"You were having fun" – Samuel L. Jackson blasts Joe Rogan's N-word use and apology
"It’s not the context – it’s that he was comfortable doing it."
Acclaimed actor Samuel L. Jackson has slammed Joe Rogan in a new interview, arguing that Rogan's recent apology for his use of the N-word on numerous podcasts wasn't good enough.
Earlier this month, Rogan apologised after a compilation emerged online highlighting the podcaster repeatedly using the racial slur on past episodes of his hit show.
In a video posted to Instagram, Rogan offered "sincere and humble apologies", stating it was "the most regretful and shameful thing" he has ever had to talk about publicly.
"There’s a video that’s out, that’s a compilation of me saying the N-word," he said.
"It’s a video that’s made of clips taken out of context of me, of 12 years of conversations on my podcast and it’s all smushed together and it looks f**king horrible, even to me.
"Now, I know that to most people there’s no context where a white person is ever allowed to say that word, never mind publicly on a podcast and I agree with that now.
"I haven’t said it in years, but for a long time, when I would bring that word up, like if it would come up in conversation, instead of saying 'the N-word’, I would just say the word.
"I thought as long as it was in context, people would understand what I was doing," Rogan underlined.
In response, Spotify CEO Daniel Ek said that de-platforming Rogan – who has an exclusive deal with the streaming giant reportedly somewhere between $100 and $200 million – was not the answer.

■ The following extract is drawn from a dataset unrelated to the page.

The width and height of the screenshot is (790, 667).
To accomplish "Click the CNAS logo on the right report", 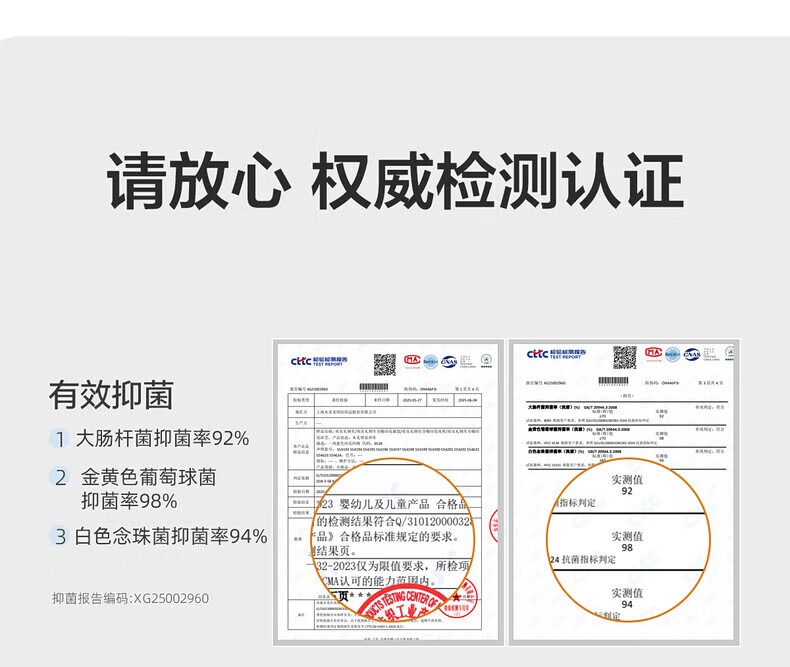I will [x=691, y=353].
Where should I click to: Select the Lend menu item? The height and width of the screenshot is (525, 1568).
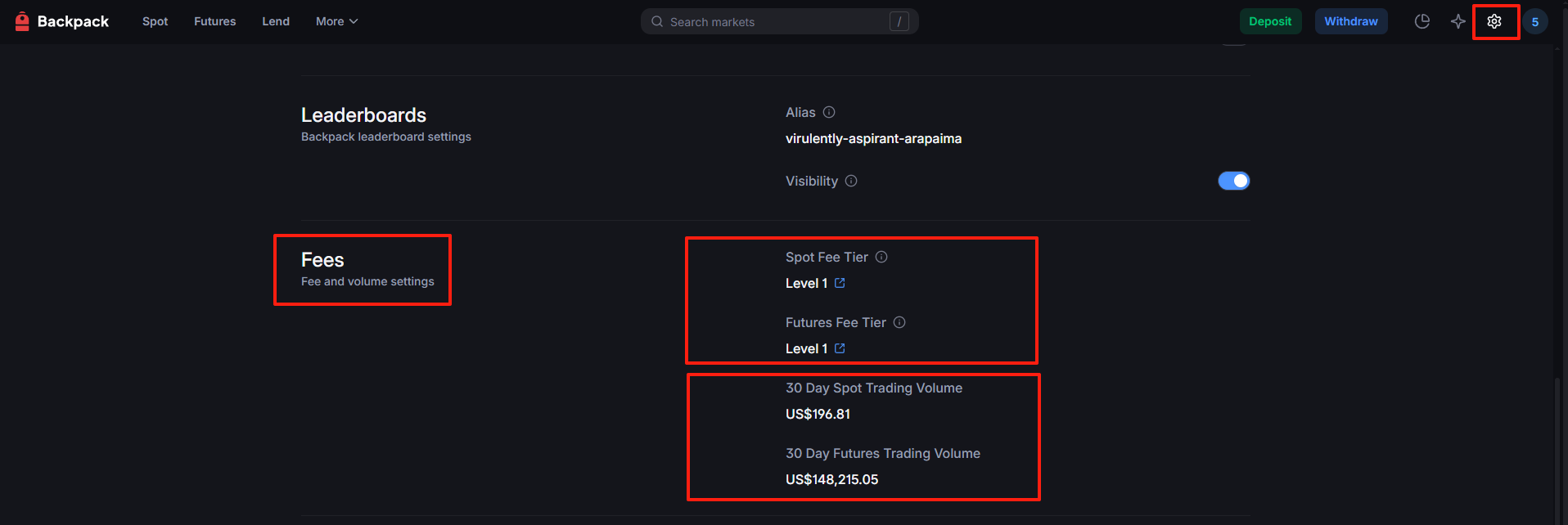[x=276, y=21]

Addressing Rogan's "in context" citation, Jackson was having none of it, basically.
In conversation with the Sunday Times, Jackson said:
“He is saying nobody understood the context when he said it, but he shouldn’t have said it.
"It’s not the context, dude – it’s that he was comfortable doing it. Say you’re sorry because you want to keep your money, but you were having fun and you say you did it because it was entertaining.”
Jackson went on to argue that the N-word should only be used if narrative material truly demands it, referencing his work with Quentin Tarantino, particularly Django Unchained, which features the word regularly throughout the film.
Filmmakers including Spike Lee have long been critical of Tarantino's application of the word, while Jackson has often moved to defend his long-term director in this regard.
“While we were rehearsing, Leo [DiCaprio] said, ‘I don’t know if I can say [the N-word] this many times,’” Jackson recalled.
"Me and Quentin said that you have to. Every time someone wants an example of overuse of the N-word, they go to Quentin – it’s unfair. He’s just telling the story and the characters do talk like that.
"When Steve McQueen does it, it’s art. He’s an artiste. Quentin’s just a popcorn filmmaker."